**** Dataset

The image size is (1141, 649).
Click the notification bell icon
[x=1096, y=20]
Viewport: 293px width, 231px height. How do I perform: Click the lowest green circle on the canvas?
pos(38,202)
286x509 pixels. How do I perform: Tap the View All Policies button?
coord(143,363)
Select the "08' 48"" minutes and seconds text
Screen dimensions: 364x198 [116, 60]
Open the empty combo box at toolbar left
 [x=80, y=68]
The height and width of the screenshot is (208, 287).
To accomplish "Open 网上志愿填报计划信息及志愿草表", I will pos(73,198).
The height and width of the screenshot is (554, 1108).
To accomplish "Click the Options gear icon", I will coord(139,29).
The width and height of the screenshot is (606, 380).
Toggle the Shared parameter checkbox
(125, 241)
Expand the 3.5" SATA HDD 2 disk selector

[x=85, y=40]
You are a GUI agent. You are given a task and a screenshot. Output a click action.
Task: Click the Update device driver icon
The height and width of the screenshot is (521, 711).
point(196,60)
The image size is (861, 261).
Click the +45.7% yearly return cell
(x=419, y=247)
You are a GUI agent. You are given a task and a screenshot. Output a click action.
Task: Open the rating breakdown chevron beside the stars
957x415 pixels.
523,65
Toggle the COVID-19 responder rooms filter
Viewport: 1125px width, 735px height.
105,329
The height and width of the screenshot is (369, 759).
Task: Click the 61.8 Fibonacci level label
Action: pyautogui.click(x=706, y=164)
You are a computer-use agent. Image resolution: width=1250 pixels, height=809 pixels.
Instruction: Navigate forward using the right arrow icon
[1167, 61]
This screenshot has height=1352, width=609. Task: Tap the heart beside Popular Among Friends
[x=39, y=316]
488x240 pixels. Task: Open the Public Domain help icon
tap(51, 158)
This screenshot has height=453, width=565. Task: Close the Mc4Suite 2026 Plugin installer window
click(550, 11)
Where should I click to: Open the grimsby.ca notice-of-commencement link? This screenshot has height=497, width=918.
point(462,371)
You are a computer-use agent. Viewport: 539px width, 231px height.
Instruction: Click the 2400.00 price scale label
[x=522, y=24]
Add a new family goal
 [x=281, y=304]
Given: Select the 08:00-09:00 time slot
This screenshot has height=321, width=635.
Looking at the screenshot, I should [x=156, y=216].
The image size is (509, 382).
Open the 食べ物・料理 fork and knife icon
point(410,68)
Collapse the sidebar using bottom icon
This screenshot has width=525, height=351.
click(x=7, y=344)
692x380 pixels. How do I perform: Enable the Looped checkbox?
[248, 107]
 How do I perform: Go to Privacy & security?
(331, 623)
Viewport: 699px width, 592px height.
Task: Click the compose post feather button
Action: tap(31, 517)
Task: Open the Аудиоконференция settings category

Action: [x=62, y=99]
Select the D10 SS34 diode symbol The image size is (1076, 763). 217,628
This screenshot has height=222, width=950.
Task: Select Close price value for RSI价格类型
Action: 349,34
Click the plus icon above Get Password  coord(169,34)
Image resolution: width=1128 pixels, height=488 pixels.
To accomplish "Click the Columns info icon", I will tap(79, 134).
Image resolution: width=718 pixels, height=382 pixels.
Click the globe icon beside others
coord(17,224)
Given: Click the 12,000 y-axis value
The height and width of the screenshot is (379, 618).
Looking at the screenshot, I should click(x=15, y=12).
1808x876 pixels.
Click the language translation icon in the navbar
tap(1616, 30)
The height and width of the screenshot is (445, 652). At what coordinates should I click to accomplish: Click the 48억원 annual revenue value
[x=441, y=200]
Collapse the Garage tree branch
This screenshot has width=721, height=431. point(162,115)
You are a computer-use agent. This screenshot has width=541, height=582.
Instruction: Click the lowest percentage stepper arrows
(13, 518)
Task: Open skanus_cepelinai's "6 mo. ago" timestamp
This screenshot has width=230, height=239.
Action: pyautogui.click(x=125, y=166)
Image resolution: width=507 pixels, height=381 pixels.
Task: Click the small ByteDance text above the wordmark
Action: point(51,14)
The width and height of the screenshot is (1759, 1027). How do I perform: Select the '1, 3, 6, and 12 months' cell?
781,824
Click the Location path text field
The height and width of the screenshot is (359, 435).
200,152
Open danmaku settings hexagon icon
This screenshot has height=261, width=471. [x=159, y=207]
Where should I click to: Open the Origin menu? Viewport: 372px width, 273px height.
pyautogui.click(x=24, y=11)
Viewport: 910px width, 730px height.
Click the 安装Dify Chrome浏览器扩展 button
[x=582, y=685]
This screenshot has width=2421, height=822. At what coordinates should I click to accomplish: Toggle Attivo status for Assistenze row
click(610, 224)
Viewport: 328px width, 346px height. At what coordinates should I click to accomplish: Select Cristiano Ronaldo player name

********

• [Instructions for the task]
In the material above, find the line with "The height and width of the screenshot is (359, 435)."; then retype it and every line after it through the last, exactly as written.

• [Task answer]
The height and width of the screenshot is (359, 435).
200,152
Open danmaku settings hexagon icon
This screenshot has height=261, width=471. [x=159, y=207]
Where should I click to: Open the Origin menu? Viewport: 372px width, 273px height.
pyautogui.click(x=24, y=11)
Viewport: 910px width, 730px height.
Click the 安装Dify Chrome浏览器扩展 button
[x=582, y=685]
This screenshot has width=2421, height=822. At what coordinates should I click to accomplish: Toggle Attivo status for Assistenze row
click(610, 224)
Viewport: 328px width, 346px height. At what coordinates should I click to accomplish: Select Cristiano Ronaldo player name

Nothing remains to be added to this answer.